• MATERIAL FOR THIS TASK:
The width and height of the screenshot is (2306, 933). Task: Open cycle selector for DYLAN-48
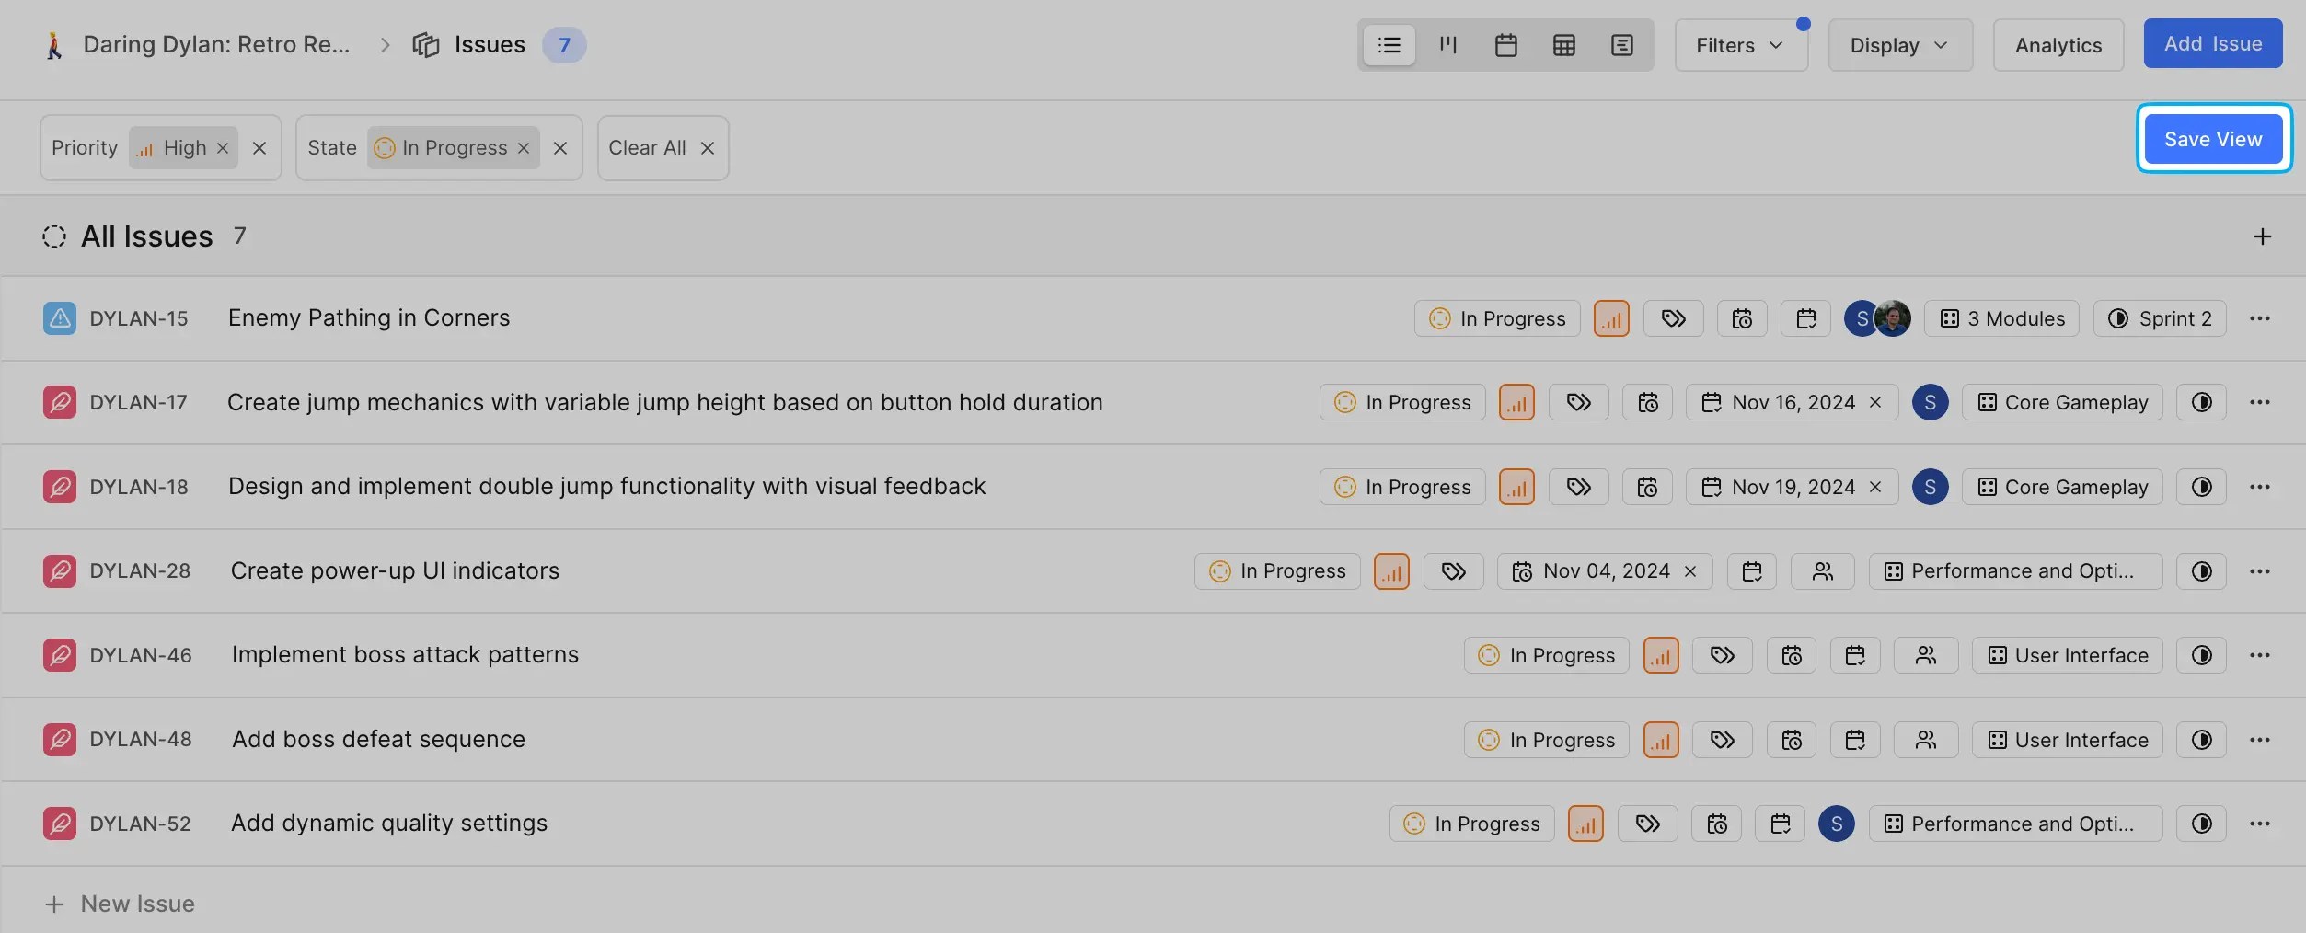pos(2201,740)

---

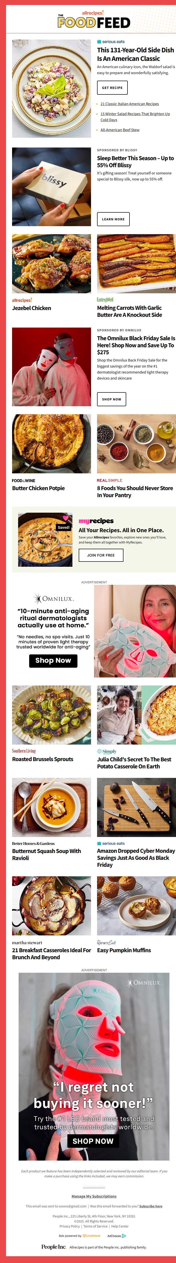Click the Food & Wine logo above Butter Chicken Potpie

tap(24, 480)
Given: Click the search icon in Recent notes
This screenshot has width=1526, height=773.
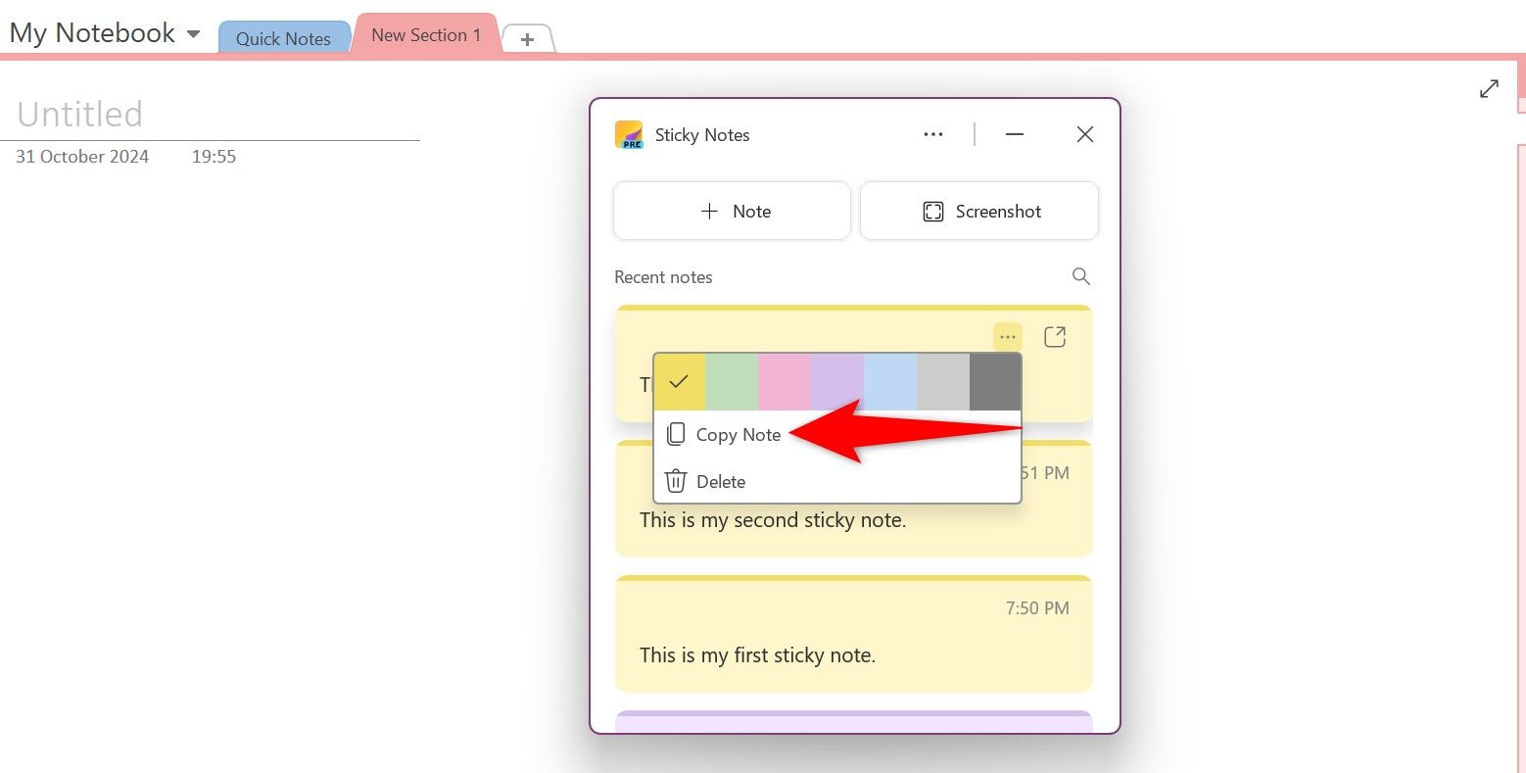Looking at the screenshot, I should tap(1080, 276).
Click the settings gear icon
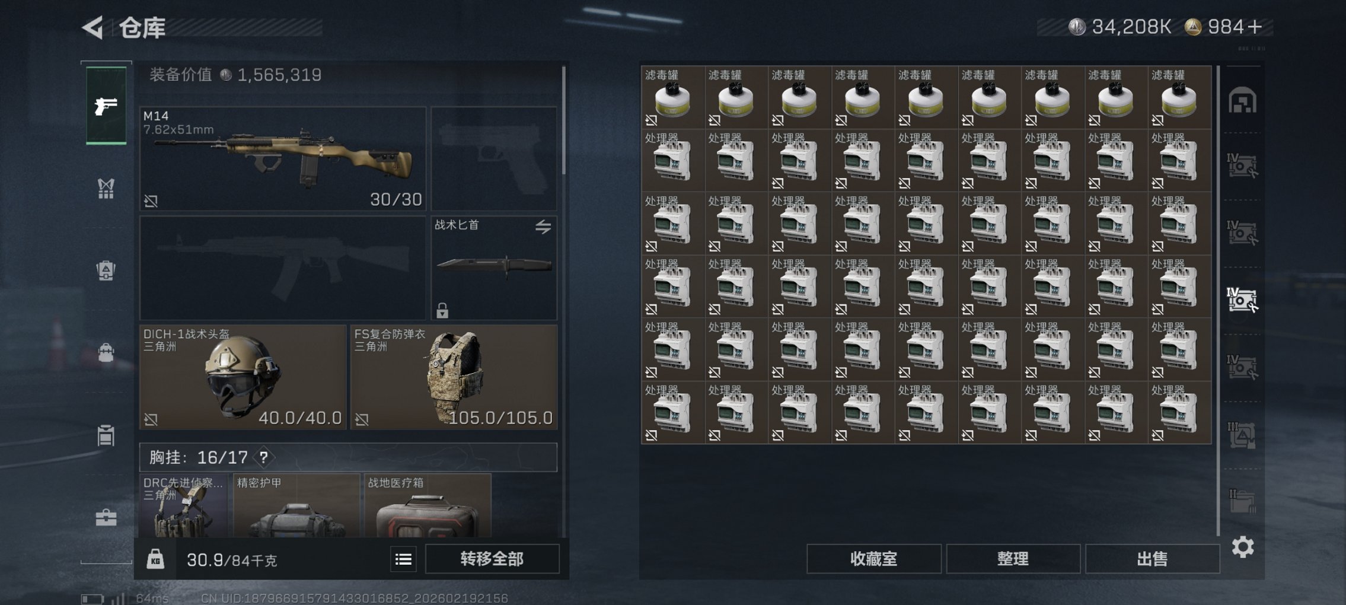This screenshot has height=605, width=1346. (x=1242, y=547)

• EXERCISE GOAL:
Extract every line from the entries above that contains the word "icon".

• EXERCISE RESPONSE:
Given: Click the search icon in Recent notes
Click the settings gear icon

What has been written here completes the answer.